Segment Start: PROVIDED ENTRIES

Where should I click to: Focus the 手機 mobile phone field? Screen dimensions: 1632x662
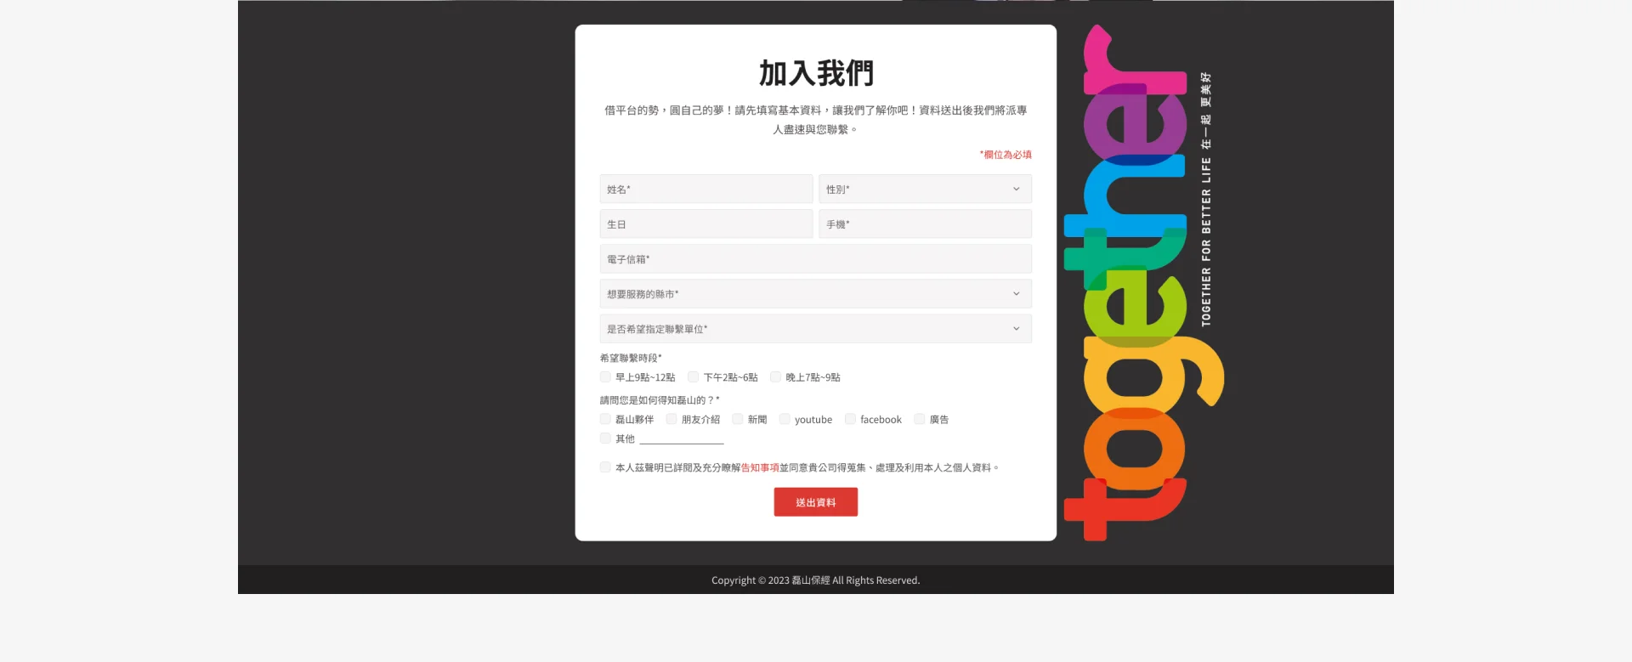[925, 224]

Segment End: PROVIDED ENTRIES
Segment Start: PROVIDED ENTRIES

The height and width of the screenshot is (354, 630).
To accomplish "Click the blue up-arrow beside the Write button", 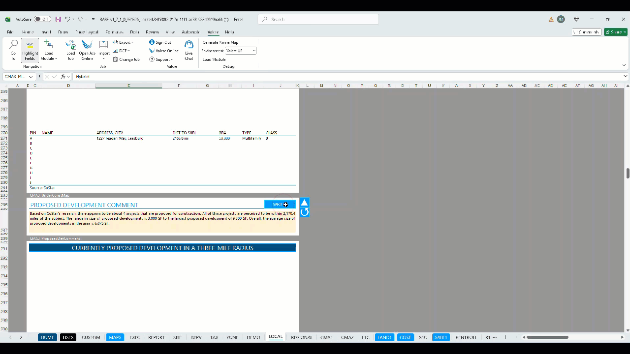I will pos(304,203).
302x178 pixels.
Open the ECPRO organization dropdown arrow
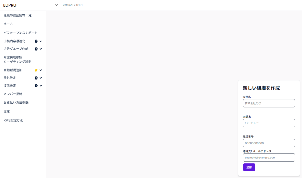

Segment End: PROVIDED ENTRIES
Segment Start: PROVIDED ENTRIES

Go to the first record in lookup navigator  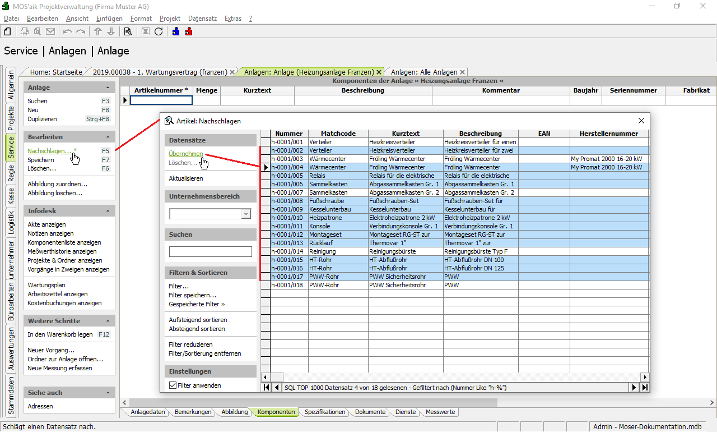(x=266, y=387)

Segment End: PROVIDED ENTRIES

#### ASSIGNMENT:
Restate word for word the entries above, starting at the line with "302x178 pixels." and ending at the line with "Open the ECPRO organization dropdown arrow", inclusive, and no others.

#### SOLUTION FOR THIS TASK:
302x178 pixels.
Open the ECPRO organization dropdown arrow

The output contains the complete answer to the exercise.